- Born: March 31, 1949 Detroit, Michigan, U.S.
- Died: March 24, 2017 (aged 67) Royal Oak, Michigan, U.S.
- Occupations: Newscasting, Television presenter
- Known for: Television Presenter Radio Broadcaster
- Television: WATZ (AM) and WATZ-FM 1968-1973 WJRT 1973-1978 WXYZ 1978-1990 WJBK 1990-1997 WKBD & WWJ-TV 1999-2002 WCAR 2011-2012
- Awards: American Bar Association National Award - 1986 Emmy for Broadcasting

= Rich Fisher (news anchor) =

Detroit news anchor

Richard Fisher (March 31, 1949 – March 24, 2017), best known as Rich Fisher, was an American television presenter, radio broadcaster, a news anchor and an investigative reporter.
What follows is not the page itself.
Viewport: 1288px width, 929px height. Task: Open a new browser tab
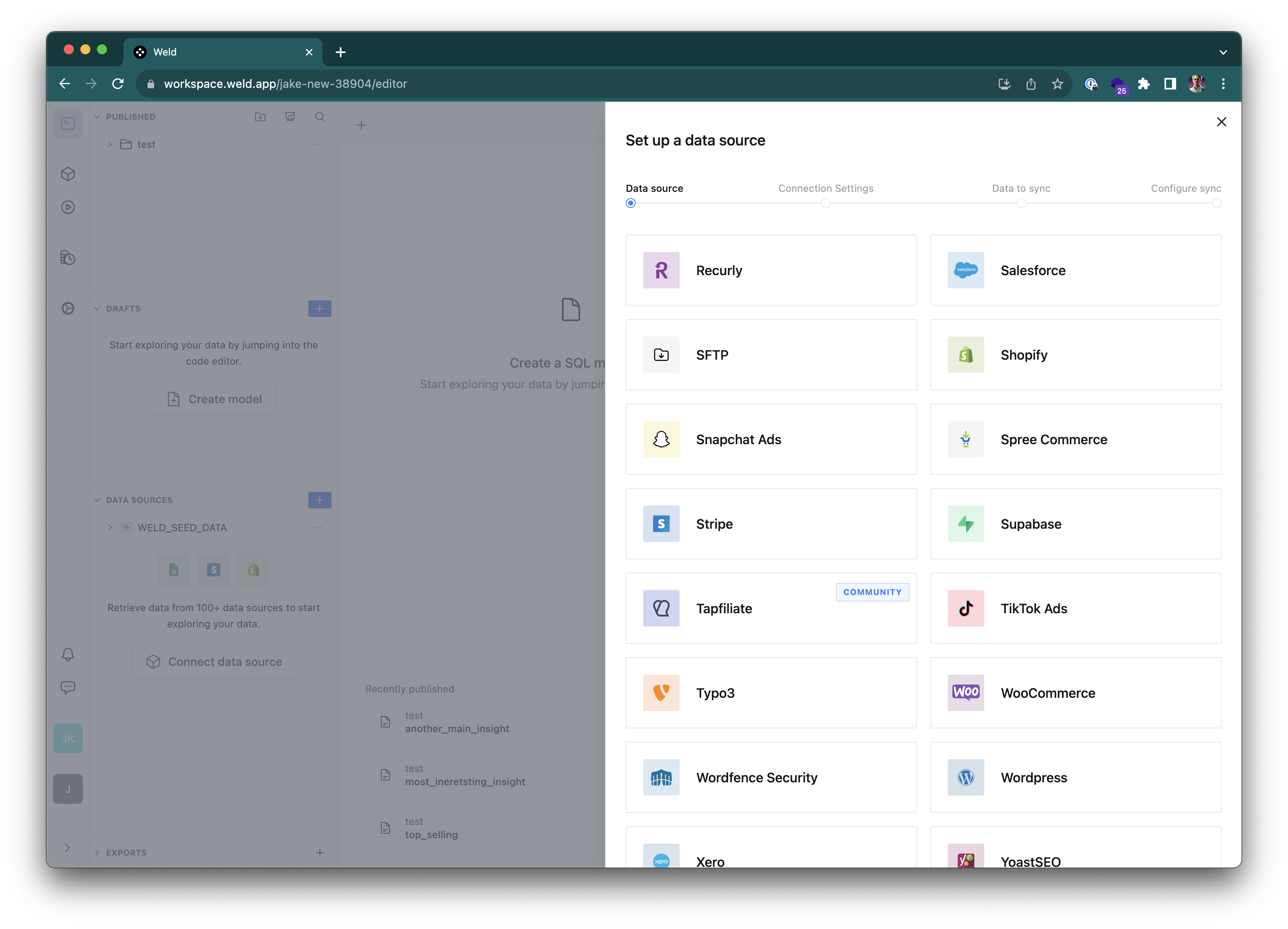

He won the National Award from the American Bar Association in 1986, according to WJBK-TV. In 1993, won the Michigan Associated Press Award. He won an Emmy for broadcasting.

==Early life==
He was born in Detroit, Michigan, 1949. He died in 2017 of esophageal cancer, one week before his 68th birthday.

== Career ==
He began in radio during 1968 on WATZ (both AM and FM). In 1973 he switched to television on WJRT. In 1978 he switched stations to WXYZ, then in 1990 to WJBK. He took a short sabbatical in 1997 to spend time with his family, then in 1999 began working for WKBD & WWJ-TV (co-broadcasting sister stations). By 2011 he was back to radio, broadcasting for WCAR.